• Exercise requirements:
Write out exactly, please, the lines from the one containing "How do I perform: Click the white" to the end of the material.

╭─ Source information

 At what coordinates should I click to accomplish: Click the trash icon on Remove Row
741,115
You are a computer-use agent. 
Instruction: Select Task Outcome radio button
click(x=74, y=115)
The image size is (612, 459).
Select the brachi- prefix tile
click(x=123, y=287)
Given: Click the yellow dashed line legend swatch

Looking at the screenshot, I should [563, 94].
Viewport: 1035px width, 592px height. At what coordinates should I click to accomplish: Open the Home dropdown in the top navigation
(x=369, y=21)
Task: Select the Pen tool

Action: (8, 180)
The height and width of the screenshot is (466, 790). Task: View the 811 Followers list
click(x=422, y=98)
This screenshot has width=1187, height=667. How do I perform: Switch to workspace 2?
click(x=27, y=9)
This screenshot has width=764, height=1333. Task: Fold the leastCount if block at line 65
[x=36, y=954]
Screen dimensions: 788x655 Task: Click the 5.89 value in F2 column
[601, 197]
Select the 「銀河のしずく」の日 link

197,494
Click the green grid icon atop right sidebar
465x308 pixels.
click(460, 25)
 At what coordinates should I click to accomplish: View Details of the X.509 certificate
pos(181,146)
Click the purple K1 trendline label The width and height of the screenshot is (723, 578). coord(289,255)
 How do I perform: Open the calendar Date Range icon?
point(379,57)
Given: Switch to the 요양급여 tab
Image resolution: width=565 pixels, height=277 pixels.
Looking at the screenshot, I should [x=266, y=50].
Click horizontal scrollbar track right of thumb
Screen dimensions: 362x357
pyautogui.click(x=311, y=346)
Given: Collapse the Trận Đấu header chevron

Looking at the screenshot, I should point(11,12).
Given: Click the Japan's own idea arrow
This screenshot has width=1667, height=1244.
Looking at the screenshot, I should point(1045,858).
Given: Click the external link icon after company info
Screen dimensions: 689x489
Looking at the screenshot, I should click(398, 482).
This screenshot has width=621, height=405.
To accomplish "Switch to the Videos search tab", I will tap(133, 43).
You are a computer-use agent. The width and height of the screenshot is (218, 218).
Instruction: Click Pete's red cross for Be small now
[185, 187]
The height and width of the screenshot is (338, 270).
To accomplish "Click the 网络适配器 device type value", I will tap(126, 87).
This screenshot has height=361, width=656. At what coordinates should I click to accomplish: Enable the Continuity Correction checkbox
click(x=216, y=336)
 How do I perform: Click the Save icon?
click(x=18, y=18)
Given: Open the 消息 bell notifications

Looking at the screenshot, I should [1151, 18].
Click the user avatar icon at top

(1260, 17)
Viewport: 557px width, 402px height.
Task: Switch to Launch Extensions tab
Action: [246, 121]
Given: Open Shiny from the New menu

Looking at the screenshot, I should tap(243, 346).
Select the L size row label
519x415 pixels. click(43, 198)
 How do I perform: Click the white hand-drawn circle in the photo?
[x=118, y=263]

╰─

• The answer:
 How do I perform: Click the white hand-drawn circle in the photo?
[x=118, y=263]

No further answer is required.